■ Extracted entries
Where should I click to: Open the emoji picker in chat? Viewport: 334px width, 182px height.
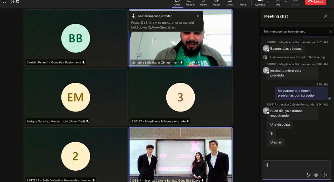tap(316, 175)
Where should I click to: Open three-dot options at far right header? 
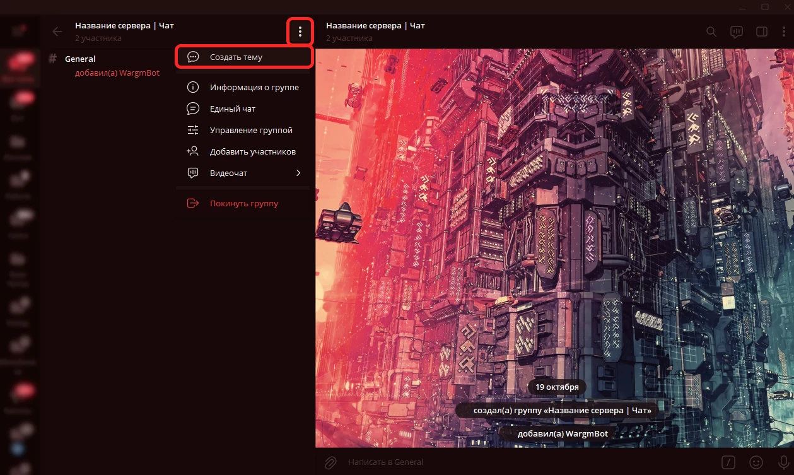784,32
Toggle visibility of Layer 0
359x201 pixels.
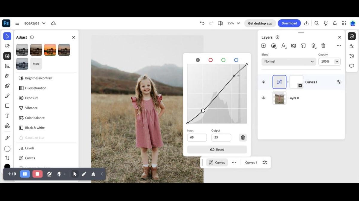[264, 98]
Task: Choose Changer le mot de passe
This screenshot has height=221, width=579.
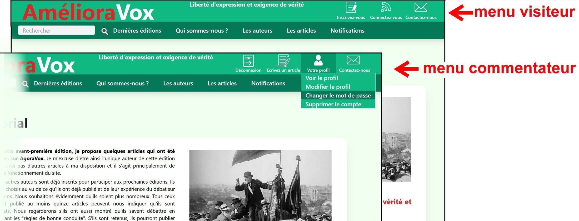Action: (338, 96)
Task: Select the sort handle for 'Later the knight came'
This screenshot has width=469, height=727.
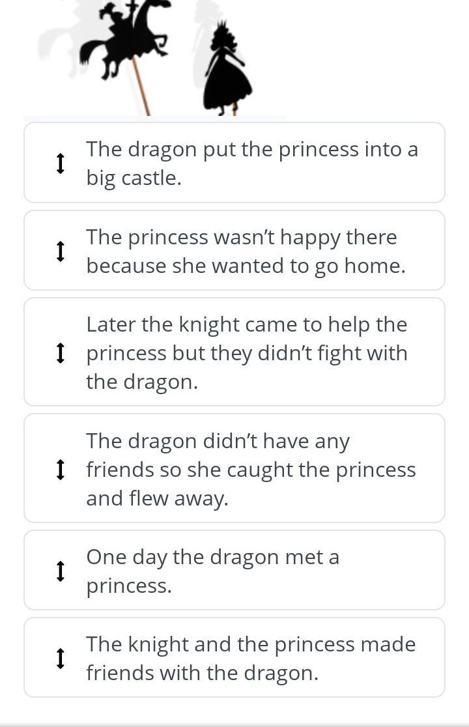Action: point(60,352)
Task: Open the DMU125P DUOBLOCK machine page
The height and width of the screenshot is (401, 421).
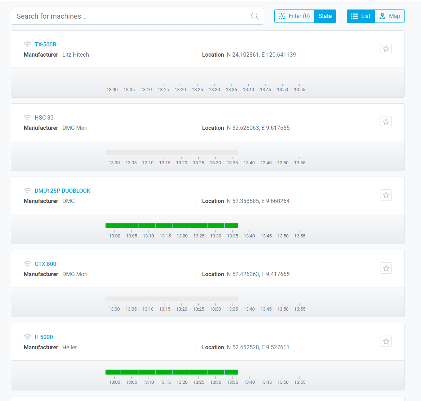Action: pos(62,190)
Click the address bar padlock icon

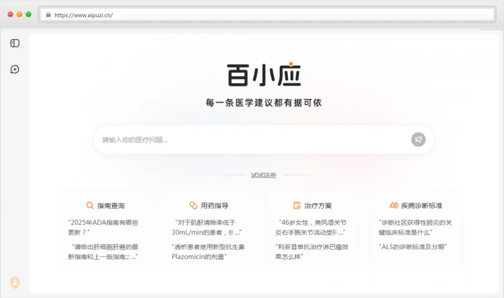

■ About this exercise
When a line of the material holds the string "Task", copy that line.

■ Answer to the problem
Task: Choose Changer le mot de passe
Task: Select the sort handle for 'Later the knight came'
Task: Open the DMU125P DUOBLOCK machine page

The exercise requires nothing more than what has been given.